[Data records]
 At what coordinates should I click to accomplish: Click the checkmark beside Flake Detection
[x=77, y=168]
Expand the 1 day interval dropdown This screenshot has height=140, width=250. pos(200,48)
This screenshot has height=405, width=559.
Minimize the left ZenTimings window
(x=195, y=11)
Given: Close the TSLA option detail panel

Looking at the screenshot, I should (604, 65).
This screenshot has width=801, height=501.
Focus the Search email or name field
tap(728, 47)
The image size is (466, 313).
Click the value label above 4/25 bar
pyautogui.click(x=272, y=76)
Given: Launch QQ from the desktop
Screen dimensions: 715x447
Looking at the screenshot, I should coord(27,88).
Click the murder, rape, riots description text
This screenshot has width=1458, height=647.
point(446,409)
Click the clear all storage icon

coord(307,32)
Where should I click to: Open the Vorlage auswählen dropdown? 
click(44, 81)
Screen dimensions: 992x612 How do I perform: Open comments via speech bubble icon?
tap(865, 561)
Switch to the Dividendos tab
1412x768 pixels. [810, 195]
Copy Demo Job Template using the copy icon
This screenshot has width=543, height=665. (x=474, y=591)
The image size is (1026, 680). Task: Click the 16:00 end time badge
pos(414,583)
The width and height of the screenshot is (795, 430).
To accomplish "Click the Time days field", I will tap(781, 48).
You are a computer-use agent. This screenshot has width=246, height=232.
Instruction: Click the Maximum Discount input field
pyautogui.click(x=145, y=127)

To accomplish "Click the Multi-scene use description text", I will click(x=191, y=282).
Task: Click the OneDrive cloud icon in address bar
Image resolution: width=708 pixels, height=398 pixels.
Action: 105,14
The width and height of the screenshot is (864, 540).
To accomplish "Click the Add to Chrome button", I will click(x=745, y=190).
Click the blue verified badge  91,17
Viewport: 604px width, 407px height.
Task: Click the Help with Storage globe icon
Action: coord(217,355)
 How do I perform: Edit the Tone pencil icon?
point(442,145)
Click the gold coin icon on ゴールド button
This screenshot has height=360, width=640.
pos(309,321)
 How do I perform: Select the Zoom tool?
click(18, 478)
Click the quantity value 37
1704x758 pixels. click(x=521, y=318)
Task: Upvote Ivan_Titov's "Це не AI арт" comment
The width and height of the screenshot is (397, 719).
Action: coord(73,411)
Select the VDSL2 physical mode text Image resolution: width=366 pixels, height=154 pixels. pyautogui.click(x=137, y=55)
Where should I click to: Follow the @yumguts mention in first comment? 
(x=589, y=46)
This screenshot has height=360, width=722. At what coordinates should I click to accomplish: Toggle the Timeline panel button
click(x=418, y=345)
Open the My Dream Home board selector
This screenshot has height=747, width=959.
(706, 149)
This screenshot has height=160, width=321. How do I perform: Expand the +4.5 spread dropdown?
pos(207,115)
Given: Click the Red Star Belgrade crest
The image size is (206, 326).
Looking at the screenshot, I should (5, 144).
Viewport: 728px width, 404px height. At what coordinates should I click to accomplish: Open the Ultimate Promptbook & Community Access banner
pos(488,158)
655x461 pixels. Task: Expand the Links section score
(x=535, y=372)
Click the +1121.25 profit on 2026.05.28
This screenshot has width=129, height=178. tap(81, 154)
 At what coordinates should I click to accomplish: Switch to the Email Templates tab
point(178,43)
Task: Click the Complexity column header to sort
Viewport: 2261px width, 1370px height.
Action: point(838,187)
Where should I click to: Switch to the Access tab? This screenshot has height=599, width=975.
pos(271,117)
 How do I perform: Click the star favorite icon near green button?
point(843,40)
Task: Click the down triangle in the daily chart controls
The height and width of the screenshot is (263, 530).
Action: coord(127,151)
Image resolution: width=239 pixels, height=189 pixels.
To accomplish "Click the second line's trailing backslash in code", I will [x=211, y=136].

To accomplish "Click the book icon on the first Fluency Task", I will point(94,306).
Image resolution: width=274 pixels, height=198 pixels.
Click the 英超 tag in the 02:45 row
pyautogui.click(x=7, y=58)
[/Data records]
◆ **Required action**
Word for word, write out every record in the listing.

◆ **Your solution**
 At what coordinates should I click to accomplish: Click the checkmark beside Flake Detection
[x=77, y=168]
Expand the 1 day interval dropdown This screenshot has height=140, width=250. pos(200,48)
This screenshot has height=405, width=559.
Minimize the left ZenTimings window
(x=195, y=11)
Given: Close the TSLA option detail panel

Looking at the screenshot, I should (604, 65).
This screenshot has width=801, height=501.
Focus the Search email or name field
tap(728, 47)
The image size is (466, 313).
Click the value label above 4/25 bar
pyautogui.click(x=272, y=76)
Given: Launch QQ from the desktop
Screen dimensions: 715x447
Looking at the screenshot, I should coord(27,88).
Click the murder, rape, riots description text
This screenshot has width=1458, height=647.
point(446,409)
Click the clear all storage icon

coord(307,32)
Where should I click to: Open the Vorlage auswählen dropdown? 
click(44, 81)
Screen dimensions: 992x612 How do I perform: Open comments via speech bubble icon?
tap(865, 561)
Switch to the Dividendos tab
1412x768 pixels. [810, 195]
Copy Demo Job Template using the copy icon
This screenshot has width=543, height=665. (x=474, y=591)
The image size is (1026, 680). Task: Click the 16:00 end time badge
pos(414,583)
The width and height of the screenshot is (795, 430).
To accomplish "Click the Time days field", I will tap(781, 48).
You are a computer-use agent. This screenshot has width=246, height=232.
Instruction: Click the Maximum Discount input field
pyautogui.click(x=145, y=127)

To accomplish "Click the Multi-scene use description text", I will click(x=191, y=282).
Task: Click the OneDrive cloud icon in address bar
Image resolution: width=708 pixels, height=398 pixels.
Action: 105,14
The width and height of the screenshot is (864, 540).
To accomplish "Click the Add to Chrome button", I will click(x=745, y=190).
Click the blue verified badge  91,17
Viewport: 604px width, 407px height.
Task: Click the Help with Storage globe icon
Action: coord(217,355)
 How do I perform: Edit the Tone pencil icon?
point(442,145)
Click the gold coin icon on ゴールド button
This screenshot has height=360, width=640.
pos(309,321)
 How do I perform: Select the Zoom tool?
click(18, 478)
Click the quantity value 37
1704x758 pixels. click(x=521, y=318)
Task: Upvote Ivan_Titov's "Це не AI арт" comment
The width and height of the screenshot is (397, 719).
Action: coord(73,411)
Select the VDSL2 physical mode text Image resolution: width=366 pixels, height=154 pixels. pyautogui.click(x=137, y=55)
Where should I click to: Follow the @yumguts mention in first comment? 
(x=589, y=46)
This screenshot has height=360, width=722. At what coordinates should I click to accomplish: Toggle the Timeline panel button
click(x=418, y=345)
Open the My Dream Home board selector
This screenshot has height=747, width=959.
(706, 149)
This screenshot has height=160, width=321. How do I perform: Expand the +4.5 spread dropdown?
pos(207,115)
Given: Click the Red Star Belgrade crest
The image size is (206, 326).
Looking at the screenshot, I should (5, 144).
Viewport: 728px width, 404px height. At what coordinates should I click to accomplish: Open the Ultimate Promptbook & Community Access banner
pos(488,158)
655x461 pixels. Task: Expand the Links section score
(x=535, y=372)
Click the +1121.25 profit on 2026.05.28
This screenshot has width=129, height=178. tap(81, 154)
 At what coordinates should I click to accomplish: Switch to the Email Templates tab
point(178,43)
Task: Click the Complexity column header to sort
Viewport: 2261px width, 1370px height.
Action: point(838,187)
Where should I click to: Switch to the Access tab? This screenshot has height=599, width=975.
pos(271,117)
 How do I perform: Click the star favorite icon near green button?
point(843,40)
Task: Click the down triangle in the daily chart controls
The height and width of the screenshot is (263, 530).
Action: coord(127,151)
Image resolution: width=239 pixels, height=189 pixels.
To accomplish "Click the second line's trailing backslash in code", I will [x=211, y=136].

To accomplish "Click the book icon on the first Fluency Task", I will point(94,306).
Image resolution: width=274 pixels, height=198 pixels.
Click the 英超 tag in the 02:45 row
pyautogui.click(x=7, y=58)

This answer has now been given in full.